Bahkan kebijakan ini bersifat tegas, tak tanggung-tanggung, kebijakan pembayaran THR telah tertuang dalam Surat Edaran (SE) Nomor M/1/HK.04/IV/2022 tanggal 6 April 2022 tentang Pelaksanaan Pemberian THR Keagamaan Tahun 2022 bagi Pekerja/Buruh di Perusahaan.
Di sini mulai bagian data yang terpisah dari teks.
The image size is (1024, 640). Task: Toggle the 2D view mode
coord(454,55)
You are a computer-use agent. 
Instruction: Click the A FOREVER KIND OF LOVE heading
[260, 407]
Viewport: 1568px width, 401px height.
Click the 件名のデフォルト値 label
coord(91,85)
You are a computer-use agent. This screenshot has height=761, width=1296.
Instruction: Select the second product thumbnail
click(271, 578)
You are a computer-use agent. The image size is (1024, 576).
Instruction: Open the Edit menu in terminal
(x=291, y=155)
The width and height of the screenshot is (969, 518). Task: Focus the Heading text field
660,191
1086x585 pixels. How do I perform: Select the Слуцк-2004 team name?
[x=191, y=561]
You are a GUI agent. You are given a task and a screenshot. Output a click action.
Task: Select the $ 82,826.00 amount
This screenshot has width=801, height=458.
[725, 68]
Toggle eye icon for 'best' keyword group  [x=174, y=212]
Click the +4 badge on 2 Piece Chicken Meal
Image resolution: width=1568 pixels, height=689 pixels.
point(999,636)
Dan akan ada sanksi administratif berupa teguran tertulis, pembatasan kegiatan usaha, penghentian sementara sebagian atau seluruh alat produksi dan pembekuan kegiatan usaha jika pengusaha tidak mengeluarkan THR sesuai dengan Pasal 78 Peraturan Pemerintah (PP) Nomor 36 Tahun 2021 tentang Pengupahan.

Kebijakan yang Seolah Menyegarkan

Bagi peradaban yang condong ke Barat, THR adalah salah satu pengobat impian kesejahteraan yang sulit diraih oleh para pekerja/buruh. Karena bagaimanapun, ekonomi kapitalisme senantiasa memberikan besaran gaji yang telah ditakar oleh pihak perusahaan tanpa memperhatikan kesejahteraan pekerja/buruh. Penekanan biaya produksi melalui upah telah menjadi mafhum, karena lebih mudah ditekan dibandingkan dengan modal, tanah, ataupun sumber daya alam.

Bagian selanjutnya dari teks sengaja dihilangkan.